_Given records_
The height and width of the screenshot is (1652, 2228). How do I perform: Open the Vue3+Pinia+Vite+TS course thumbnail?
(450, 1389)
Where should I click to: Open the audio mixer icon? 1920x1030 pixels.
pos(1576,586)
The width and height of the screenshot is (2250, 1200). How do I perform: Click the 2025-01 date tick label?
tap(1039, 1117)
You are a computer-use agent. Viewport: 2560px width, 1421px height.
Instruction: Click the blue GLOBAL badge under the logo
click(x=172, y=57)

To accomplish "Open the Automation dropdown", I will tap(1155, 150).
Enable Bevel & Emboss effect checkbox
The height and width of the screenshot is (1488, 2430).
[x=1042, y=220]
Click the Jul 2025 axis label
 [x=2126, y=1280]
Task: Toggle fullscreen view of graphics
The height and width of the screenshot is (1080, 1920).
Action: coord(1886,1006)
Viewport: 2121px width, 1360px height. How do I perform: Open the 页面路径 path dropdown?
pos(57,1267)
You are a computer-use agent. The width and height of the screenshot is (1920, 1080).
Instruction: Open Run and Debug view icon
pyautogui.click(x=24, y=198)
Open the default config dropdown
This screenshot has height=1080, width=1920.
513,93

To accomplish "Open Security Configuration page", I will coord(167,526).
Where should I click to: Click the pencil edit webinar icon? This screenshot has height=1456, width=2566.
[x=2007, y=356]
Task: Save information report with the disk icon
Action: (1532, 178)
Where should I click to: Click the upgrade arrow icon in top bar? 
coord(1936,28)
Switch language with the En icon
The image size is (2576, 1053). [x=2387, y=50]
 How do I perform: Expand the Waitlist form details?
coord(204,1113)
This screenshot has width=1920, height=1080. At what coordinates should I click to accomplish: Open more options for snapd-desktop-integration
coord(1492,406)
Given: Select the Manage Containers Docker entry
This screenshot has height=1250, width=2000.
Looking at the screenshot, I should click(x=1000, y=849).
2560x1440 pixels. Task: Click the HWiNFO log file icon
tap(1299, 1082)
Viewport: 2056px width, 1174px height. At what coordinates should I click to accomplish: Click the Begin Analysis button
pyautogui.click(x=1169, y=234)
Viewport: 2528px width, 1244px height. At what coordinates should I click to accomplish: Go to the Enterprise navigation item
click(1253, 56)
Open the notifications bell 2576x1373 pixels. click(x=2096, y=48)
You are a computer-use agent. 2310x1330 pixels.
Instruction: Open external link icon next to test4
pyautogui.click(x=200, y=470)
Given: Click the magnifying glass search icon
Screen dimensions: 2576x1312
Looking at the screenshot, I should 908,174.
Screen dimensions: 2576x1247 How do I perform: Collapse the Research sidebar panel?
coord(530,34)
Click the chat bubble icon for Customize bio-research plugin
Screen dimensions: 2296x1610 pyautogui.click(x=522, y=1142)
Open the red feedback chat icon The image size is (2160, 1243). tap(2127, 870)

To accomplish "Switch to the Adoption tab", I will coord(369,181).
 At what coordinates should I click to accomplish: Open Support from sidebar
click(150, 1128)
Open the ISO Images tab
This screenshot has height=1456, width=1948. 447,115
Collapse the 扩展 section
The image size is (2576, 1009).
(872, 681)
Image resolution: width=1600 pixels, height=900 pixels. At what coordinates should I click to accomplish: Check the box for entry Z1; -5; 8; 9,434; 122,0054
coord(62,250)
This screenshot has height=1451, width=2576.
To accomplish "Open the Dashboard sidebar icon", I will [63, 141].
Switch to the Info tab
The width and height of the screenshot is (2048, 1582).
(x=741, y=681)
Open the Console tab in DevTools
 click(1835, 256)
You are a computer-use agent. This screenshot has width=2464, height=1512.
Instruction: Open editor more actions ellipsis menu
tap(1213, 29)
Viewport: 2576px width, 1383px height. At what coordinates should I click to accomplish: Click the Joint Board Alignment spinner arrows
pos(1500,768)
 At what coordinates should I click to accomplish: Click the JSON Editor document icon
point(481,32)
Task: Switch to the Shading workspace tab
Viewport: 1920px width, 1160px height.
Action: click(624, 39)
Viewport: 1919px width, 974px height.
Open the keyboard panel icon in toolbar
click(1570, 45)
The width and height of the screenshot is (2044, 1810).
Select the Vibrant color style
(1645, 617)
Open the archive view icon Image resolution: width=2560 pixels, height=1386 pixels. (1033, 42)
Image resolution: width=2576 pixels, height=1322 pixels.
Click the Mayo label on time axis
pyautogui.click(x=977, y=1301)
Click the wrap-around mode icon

_Instructions for the task_
Scan the entries above for the word "agent", then copy every line in which it occurs.

_Expected answer_
You are a computer-use agent. Viewport: 2560px width, 1421px height.
You are a computer-use agent. The width and height of the screenshot is (1920, 1080).
You are a computer-use agent. 2310x1330 pixels.
You are a computer-use agent. This screenshot has width=2464, height=1512.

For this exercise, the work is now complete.